Create a free Manufacturing.net account to continue

Second EADS Exec Charged With Insider Trading

French authorities filed preliminary charges against a second former executive while the aerospace and defense giant warned that investigations into insider trading could last as long as seven years.

PARIS (AP) -- As French authorities filed preliminary charges against a second former EADS executive on Wednesday, and the head of the aerospace and defense giant warned that investigations into insider trading could last as long as seven years.

Judicial officials said charges were filed late Tuesday against Jean-Paul Gut, a former deputy chief executive who oversaw strategy for Airbus' parent. Bail was set at 400,000 euros ($619,000), the officials said on condition of anonymity because they were not authorized to speak publicly about the case.

Former co-CEO Noel Forgeard has already been charged preliminarily for insider trading. He is free on 1 million euros ($1.5 million) bail. Both deny wrongdoing.

France has two related probes, one by the Paris prosecutor, the other by the AMF, the Financial Markets Authority. The judges' probe into alleged insider trading at EADS was opened in late 2006.

Investigators are looking at share sales -- including some by company executives -- at the aerospace and defense giant before a June 2006 announcement of delays for the A380 superjumbo. The plane is made by EADS subsidiary Airbus.

EADS tumbled 26 percent in one day when those problems were revealed.

EADS CEO Louis Gallois said the investigations "will last 5-7 years: we shouldn't be under any illusions."

"It's a saga that we will have in front of us, and what I want is that we maintain a certain serenity," he said during a meeting with journalists in Paris.
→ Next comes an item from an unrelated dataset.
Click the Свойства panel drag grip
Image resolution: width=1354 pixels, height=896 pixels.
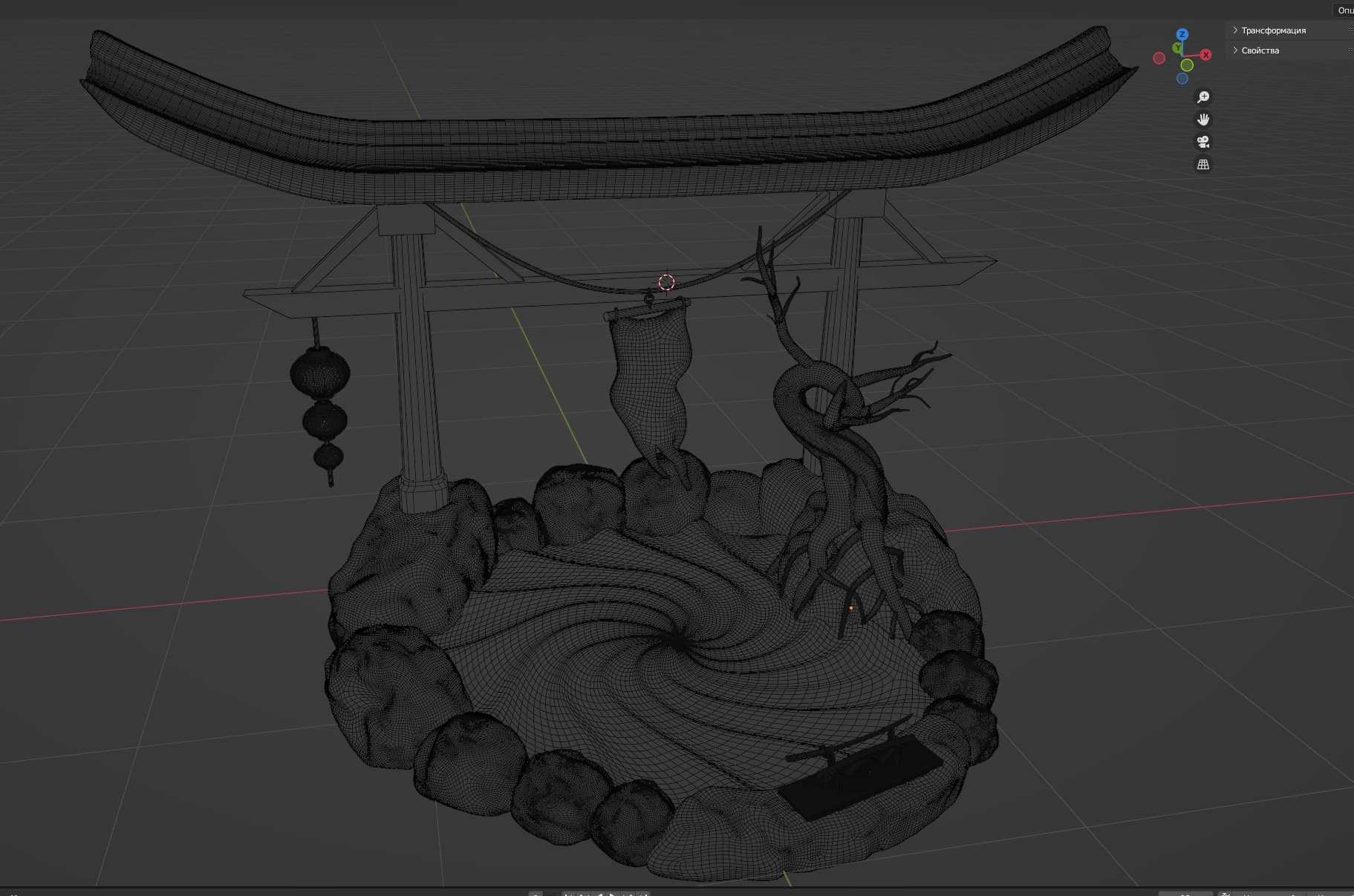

He declined to comment on Gut because he no longer works for the company, and repeated that he has "total confidence" in the current management.
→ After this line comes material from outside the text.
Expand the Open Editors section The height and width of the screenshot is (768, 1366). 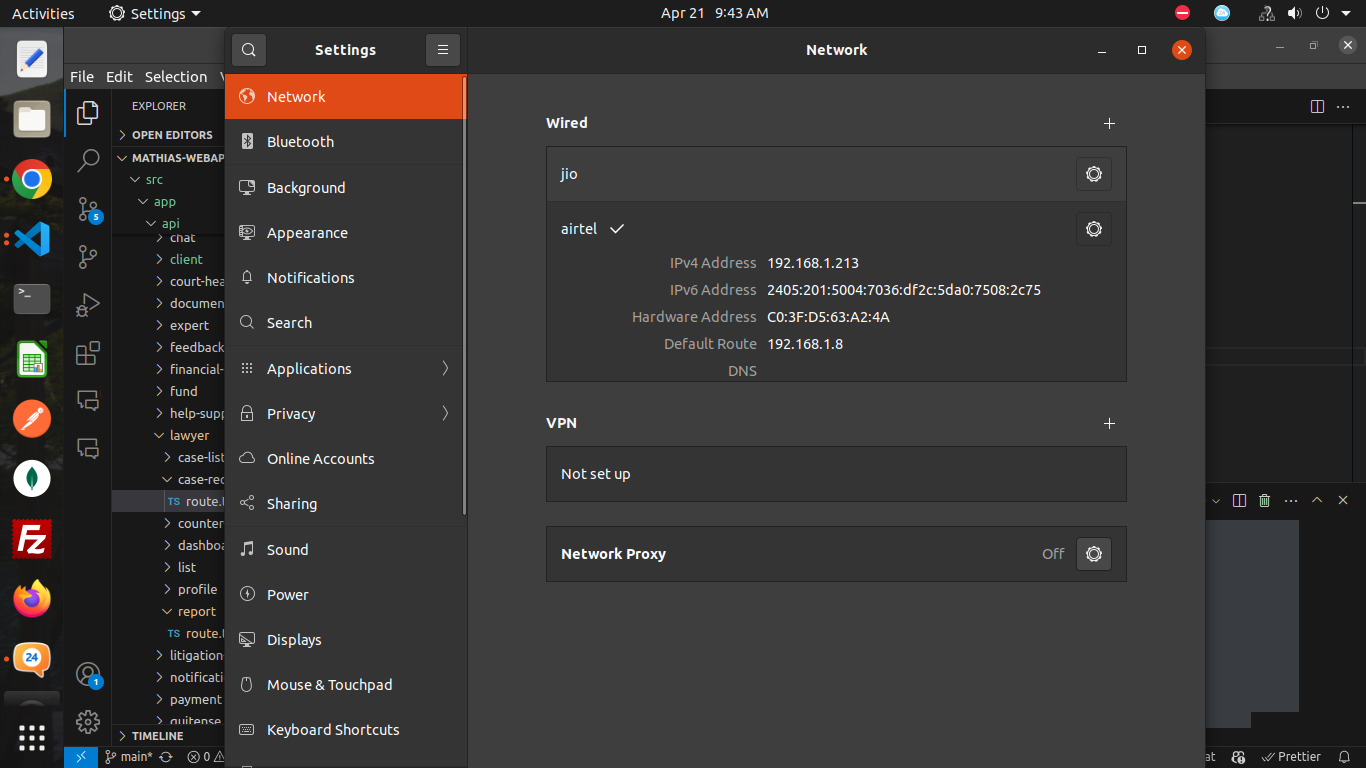(171, 135)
Gut left the company last year. He has also been questioned by investigators at the AMF, which is focussing on the sale of shares by 17 current and former EADS executives and shareholders DaimlerChrysler AG and Lagardere SCA.

According to the AMF report, which was published on French news web site Mediapart, Gut made 1.77 million euros on the sale of 175,000 shares.

Anne Meaux, a spokeswoman for Gut, said the charges are "the logical continuation of the procedure." In a statement earlier Tuesday, his lawyers denied insider trading allegations against him.

EADS is trying to turn the company around after a rocky couple of years plagued by trouble with the A380 and management turmoil.

Gallois, promoted last year from his position as head of Airbus, is presiding over a restructuring program that inclues 10,000 job cuts over four years.

He said the deal that allowed him to take over last year as the sole CEO of EADS has improved visibility, preventing the sort of errors blamed for the A380 setbacks.

The planemaker is also struggling to cope with the ever-more-expensive euro, which eats into profits. Unlike Boeing Co., many of Airbus' costs are in euros, while it sells its planes in dollars.

EADS shares fell 3.4 percent to 13.55 euros ($21.01).